A practical pattern is to return errors that name the specific scope, the specific input, or the specific precondition that failed. The model can then either retry with corrected input or escalate cleanly. Both outcomes are better than the silent loop where the model retries the same call with the same input and you wonder why your logs are noisy.

Scopes are the security boundary

Authentication and authorisation on an MCP server are the same problem as on any other API. The agent does not get a parallel identity universe. Per-user scopes apply, audit logs apply, secret rotation applies. The most common failure mode is treating the MCP server as an internal trusted thing that the agent calls on the user's behalf without thinking carefully about whose credentials the agent is actually holding.

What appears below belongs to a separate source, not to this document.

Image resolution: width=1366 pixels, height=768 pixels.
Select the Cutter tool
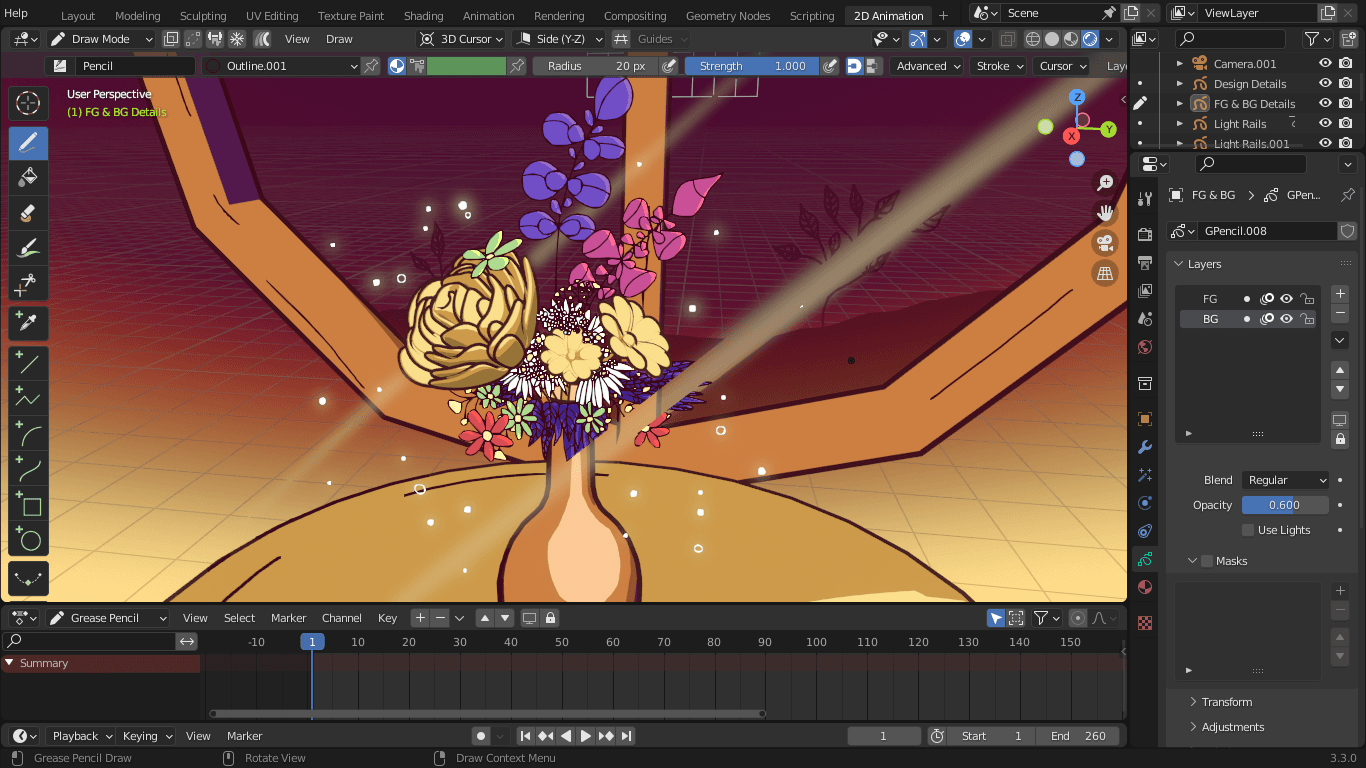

A simple rule: if the call would require an OAuth token in a normal API context, it requires one in MCP context too. The transport is just plumbing.

Then choose the transport

Once the tool surface, arguments, errors, and scopes are in good shape, the transport choice is mostly a deployment question. stdio for local single-developer integration. HTTP for shared internal services. SSE where the tool produces a stream the agent should react to. None of these choices fix a poorly designed tool surface, and a well-designed tool surface survives a transport switch later.